この曲は、ハワイの人々から愛される、カピオラニ女王のニイハウ島への訪問を記念して作曲されたメレ・イノア(名前をほめたたえるメレ)である。
女王、カピオラニよ
あなたのために、燃えるような色の虹のアーチが空に描かれる
カヒキから来た、この世の人とは思えぬ人を見よ
クヘイラニは |
聞いた
虹にきらめく雨に招かれ
ヒナの偉大なオオバンと共に
彼女は島々をめぐり
すばらしい場所を愛でた
このお話を終わろう
頂上におわすカピオラニについて
カヘア
カピオラニをほめたたえて
彼女は1834年12月31日、ビッグ・アイランドのヒロで、クヒオ・カラニアナオレ高官とカウアイのキノイキ・ケカウリケ高官の間に生まれた。
母は、カメハメハ大王に譲渡される前のカウアイ独立国の最後の王、カウムアリイ王の娘である。
8歳までヒロで過ごし、その後ハワイ島コナ地区で養育されることになった。
16歳の時には、オアフ島ホノルルに移り、カメハメハ3世の保護下に入った。
1852年3月7日、カピオラニはホノルルの貴族院議員である、ベネット・ナーマケハ大酋長と結婚した。
夫は当時、18歳であった彼女の30歳年長だった。
1860年12月27日、病気がちだった夫は、彼女の懸命な看病にもかかわらず、ホノルルで息を引き取る。
カピオラニの祖父、カウムアリイ王のお話はこちらから。
その後、カピオラニはデビッド・カラーカウアと恋に落ちた。
彼らの結婚式は、カメハメハ四世の喪中であったため、1863年12月19日に英国国教会の牧師により密かに、そして静かに執り行われた。
彼女の人生はこの後、大きな波に翻弄されていくのだ。
カメハメハ五世が後継者を指名せずに亡くなった後、カラーカウアはカメハメハ四世の妻であるエマ女王と選挙で戦い、1874年2月12日、王位につき、カピオラニは女王になった。

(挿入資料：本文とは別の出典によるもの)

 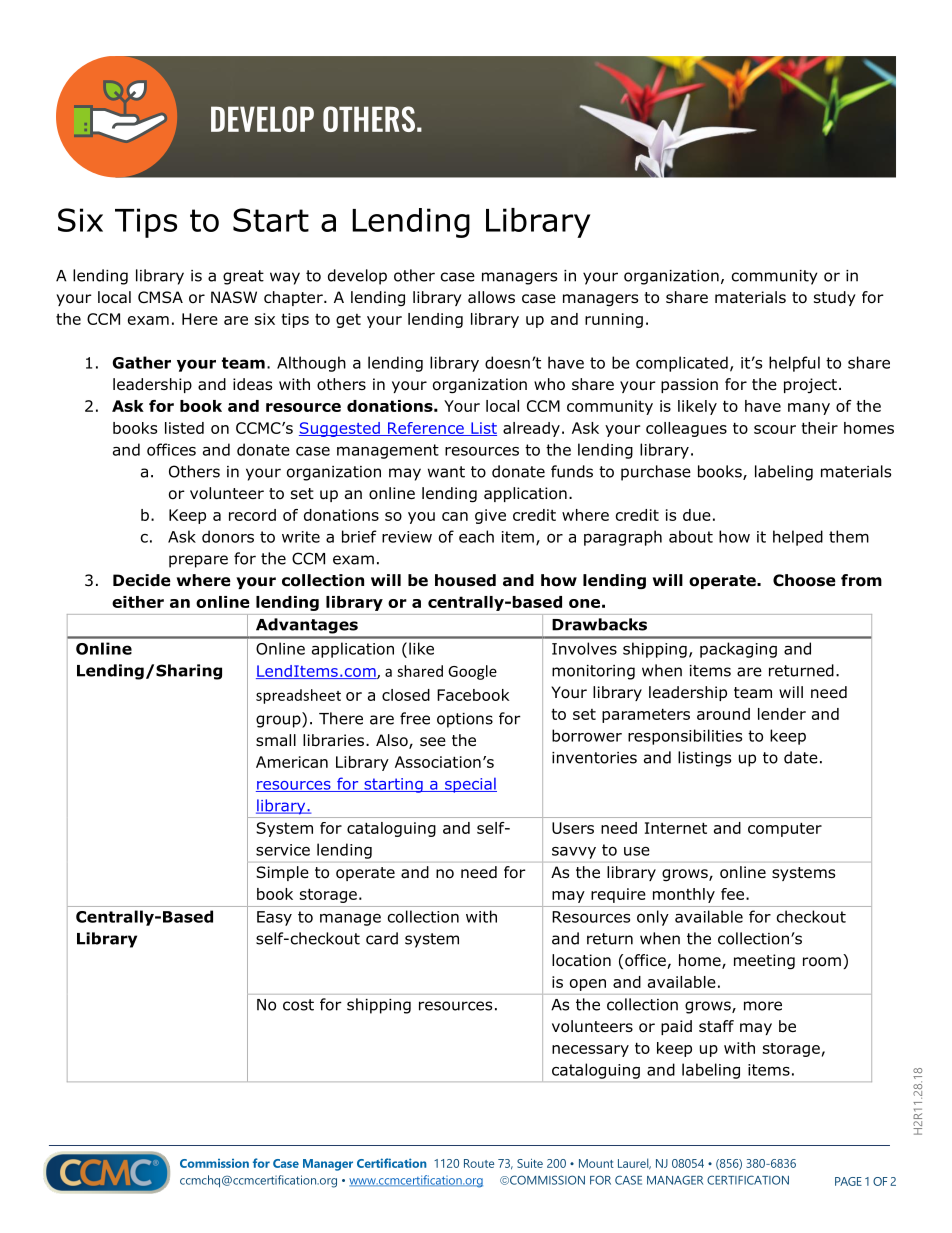 I want to click on lender, so click(x=782, y=714).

1883年2月12日、カラーカウアとカピオラニは戴冠式を執り行った。
後日、行われたルアウ(宴会)では、毎夜フラが披露されたそうだ。
カラーカウア王が「メリー・モナーク(陽気な王様)」と呼ばれ、ハワイの文化・芸術を支えたと言われる理由のひとつはここにある。
夫が建てたイオラニ宮殿では、彼女は女王として社交界で重要な位置を占めていた。
カラーカウア王やその兄弟姉妹たちと同様、彼女もまた才能ある詩人、ソングライターであり、ハワイ文化の大きなサポーターであった。

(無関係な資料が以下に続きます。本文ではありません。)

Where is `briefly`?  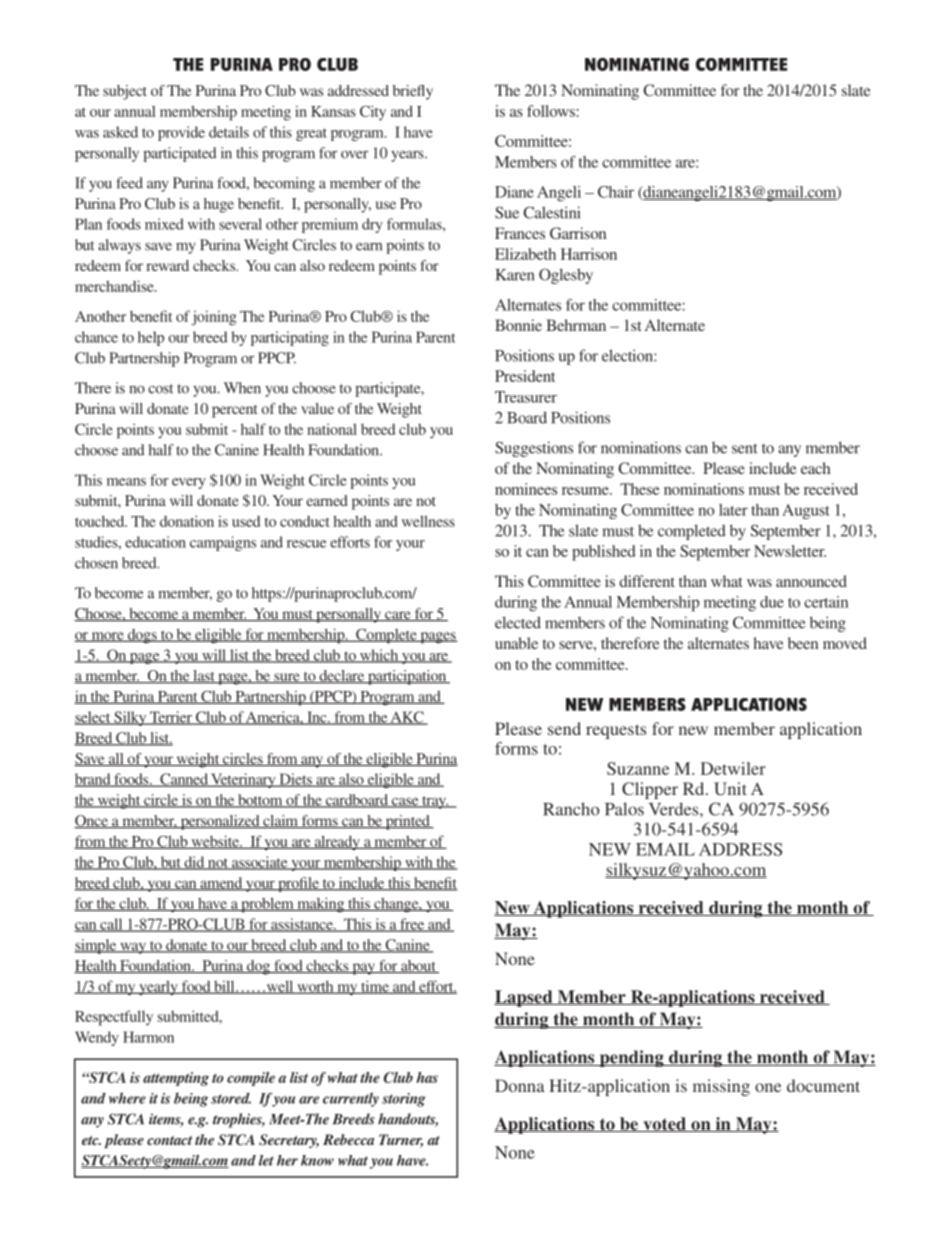
briefly is located at coordinates (413, 92).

後に、カピオラニ女王はハワイ王国の終焉につながる、政変を生き抜かなければならなかった。
ハワイ王朝が崩壊していき、アメリカの併合にいたる政治的困難の間、カピオラニは威厳を失うことなく、政敵でさえも共感を覚えるほどであったという。
1899年6月24日、彼女はこの世を去った。
彼女の遺品の中には、たくさんのメレを記録した多数の帳簿があった。
彼女の甥であるジョナハ・カラニアナオレ王子が亡くなった後、これらの貴重な写本はビショップ・ミュージアムに移管され、 現在、同博物館で大切に保管されている。